(Stored items)
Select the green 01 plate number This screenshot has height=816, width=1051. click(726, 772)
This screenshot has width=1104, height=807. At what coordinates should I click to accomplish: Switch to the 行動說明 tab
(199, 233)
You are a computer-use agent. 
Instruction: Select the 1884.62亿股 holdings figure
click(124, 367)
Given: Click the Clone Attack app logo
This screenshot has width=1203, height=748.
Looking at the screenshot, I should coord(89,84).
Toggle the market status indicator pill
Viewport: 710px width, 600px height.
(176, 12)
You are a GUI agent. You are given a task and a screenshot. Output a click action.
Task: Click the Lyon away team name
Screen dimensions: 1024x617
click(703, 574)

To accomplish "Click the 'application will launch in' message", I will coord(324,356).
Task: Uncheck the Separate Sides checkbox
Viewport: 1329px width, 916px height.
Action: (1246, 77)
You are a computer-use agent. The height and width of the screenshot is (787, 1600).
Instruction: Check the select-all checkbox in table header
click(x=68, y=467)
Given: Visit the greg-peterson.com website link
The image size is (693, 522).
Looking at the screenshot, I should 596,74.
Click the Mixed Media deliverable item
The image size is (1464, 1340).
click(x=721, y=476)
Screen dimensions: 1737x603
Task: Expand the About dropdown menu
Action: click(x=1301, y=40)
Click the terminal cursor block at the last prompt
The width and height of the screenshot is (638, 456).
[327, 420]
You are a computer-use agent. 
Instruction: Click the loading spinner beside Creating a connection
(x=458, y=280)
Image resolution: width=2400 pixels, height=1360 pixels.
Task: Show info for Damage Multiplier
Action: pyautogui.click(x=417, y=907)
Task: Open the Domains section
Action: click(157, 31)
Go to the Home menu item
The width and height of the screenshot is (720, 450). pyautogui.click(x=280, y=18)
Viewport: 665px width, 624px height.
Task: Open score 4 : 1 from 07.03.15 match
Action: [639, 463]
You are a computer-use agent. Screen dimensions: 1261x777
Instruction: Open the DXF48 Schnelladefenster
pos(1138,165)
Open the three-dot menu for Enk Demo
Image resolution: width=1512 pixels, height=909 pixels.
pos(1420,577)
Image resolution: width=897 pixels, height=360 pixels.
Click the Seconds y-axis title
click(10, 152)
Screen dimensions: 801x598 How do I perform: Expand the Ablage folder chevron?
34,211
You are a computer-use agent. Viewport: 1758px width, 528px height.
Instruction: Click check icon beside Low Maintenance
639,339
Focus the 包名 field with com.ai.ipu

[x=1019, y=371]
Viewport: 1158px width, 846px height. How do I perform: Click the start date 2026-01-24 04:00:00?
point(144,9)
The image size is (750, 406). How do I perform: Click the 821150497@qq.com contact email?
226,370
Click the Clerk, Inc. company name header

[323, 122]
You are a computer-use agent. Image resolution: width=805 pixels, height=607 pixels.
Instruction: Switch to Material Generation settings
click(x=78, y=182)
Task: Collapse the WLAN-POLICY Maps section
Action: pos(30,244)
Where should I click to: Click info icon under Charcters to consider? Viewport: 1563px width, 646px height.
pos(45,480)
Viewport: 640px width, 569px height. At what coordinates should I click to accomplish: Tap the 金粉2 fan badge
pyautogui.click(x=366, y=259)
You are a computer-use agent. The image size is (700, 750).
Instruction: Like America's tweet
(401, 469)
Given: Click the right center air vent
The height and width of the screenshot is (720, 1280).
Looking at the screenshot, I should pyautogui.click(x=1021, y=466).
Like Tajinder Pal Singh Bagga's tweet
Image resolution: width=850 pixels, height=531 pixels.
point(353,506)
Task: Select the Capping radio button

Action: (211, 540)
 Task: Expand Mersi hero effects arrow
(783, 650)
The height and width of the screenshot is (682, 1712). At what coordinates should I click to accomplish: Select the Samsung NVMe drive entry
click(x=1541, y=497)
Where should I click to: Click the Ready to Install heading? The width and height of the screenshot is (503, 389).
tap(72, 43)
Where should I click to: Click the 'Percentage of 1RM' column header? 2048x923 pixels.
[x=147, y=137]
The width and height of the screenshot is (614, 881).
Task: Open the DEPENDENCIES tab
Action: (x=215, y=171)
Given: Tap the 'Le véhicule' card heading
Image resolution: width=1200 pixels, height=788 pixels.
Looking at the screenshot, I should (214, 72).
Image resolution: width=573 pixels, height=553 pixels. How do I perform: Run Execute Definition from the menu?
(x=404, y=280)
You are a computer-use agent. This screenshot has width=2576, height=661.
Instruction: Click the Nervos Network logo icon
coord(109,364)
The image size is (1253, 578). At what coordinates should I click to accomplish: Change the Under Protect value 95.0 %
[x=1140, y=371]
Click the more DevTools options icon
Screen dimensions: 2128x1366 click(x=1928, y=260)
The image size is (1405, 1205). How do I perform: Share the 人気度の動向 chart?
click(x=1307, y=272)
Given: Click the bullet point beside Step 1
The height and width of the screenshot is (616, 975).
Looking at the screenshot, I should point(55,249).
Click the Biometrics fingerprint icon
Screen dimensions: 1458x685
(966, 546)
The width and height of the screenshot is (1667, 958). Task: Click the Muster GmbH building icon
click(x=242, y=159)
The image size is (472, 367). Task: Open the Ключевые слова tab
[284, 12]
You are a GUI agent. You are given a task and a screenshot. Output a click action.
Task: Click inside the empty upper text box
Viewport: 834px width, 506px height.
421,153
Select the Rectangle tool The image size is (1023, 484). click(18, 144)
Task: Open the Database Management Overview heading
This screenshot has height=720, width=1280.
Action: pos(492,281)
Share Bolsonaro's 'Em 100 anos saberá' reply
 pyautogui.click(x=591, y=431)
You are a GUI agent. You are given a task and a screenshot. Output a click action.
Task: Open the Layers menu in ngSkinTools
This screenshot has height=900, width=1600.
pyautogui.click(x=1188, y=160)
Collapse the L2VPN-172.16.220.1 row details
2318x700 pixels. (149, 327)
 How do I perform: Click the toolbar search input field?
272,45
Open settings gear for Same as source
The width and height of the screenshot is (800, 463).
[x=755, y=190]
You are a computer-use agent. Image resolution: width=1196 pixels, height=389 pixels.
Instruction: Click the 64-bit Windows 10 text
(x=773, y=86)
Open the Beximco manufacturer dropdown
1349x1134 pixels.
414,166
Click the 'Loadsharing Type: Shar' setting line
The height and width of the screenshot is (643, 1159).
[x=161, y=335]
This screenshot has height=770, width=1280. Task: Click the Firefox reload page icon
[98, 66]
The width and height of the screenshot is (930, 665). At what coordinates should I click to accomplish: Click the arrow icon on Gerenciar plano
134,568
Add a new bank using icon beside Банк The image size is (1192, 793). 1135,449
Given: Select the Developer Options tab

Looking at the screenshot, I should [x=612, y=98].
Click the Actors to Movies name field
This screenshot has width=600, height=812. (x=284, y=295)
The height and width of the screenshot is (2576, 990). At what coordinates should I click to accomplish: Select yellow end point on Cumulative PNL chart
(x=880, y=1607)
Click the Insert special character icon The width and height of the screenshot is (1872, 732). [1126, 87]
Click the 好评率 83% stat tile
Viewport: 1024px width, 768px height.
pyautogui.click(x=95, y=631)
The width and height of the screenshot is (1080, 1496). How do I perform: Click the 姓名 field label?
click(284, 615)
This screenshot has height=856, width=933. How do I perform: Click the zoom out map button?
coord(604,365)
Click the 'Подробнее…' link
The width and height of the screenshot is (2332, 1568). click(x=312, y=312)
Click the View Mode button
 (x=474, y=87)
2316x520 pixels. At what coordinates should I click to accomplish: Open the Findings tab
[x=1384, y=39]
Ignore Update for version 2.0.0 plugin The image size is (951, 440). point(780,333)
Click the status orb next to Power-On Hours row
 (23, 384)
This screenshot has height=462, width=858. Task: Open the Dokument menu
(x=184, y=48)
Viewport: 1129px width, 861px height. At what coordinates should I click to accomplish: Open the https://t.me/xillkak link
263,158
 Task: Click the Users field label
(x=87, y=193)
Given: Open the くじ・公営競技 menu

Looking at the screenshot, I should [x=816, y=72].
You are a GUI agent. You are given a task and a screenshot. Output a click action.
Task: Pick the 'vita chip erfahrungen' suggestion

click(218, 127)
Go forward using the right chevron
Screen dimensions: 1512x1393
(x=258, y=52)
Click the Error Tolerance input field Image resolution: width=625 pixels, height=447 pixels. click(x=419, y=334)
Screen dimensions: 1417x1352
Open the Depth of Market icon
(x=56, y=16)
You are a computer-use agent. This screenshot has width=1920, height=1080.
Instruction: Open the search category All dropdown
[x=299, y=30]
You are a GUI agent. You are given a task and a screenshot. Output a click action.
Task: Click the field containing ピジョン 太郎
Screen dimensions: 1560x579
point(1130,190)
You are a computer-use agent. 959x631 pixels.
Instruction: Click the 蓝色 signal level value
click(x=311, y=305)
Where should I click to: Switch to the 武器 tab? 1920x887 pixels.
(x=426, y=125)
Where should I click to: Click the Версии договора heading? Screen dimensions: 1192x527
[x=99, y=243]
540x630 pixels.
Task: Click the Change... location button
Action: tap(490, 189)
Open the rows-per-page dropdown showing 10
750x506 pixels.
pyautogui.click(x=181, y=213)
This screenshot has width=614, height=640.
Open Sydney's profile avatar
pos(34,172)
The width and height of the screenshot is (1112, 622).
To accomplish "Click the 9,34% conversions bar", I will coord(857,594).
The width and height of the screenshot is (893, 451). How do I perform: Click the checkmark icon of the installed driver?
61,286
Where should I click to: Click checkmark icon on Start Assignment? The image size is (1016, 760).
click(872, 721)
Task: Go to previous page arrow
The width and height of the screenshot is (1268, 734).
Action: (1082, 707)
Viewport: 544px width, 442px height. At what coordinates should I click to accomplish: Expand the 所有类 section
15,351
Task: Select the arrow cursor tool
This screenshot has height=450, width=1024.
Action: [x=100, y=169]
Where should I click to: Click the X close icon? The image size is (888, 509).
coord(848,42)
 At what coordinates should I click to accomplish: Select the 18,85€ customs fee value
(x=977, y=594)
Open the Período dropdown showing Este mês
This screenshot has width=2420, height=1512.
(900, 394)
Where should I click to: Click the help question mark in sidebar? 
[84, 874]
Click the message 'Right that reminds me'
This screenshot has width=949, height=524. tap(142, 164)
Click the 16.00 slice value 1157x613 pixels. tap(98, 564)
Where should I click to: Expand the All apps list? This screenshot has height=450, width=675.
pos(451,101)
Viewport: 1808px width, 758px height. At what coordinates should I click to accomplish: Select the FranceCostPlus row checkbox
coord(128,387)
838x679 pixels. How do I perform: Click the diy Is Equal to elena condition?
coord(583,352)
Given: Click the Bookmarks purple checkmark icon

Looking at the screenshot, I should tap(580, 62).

* _Work item_: The answer must consist of every line from the entries above that contains the string "cursor".

* _Answer space_:
Click the terminal cursor block at the last prompt
Task: Select the arrow cursor tool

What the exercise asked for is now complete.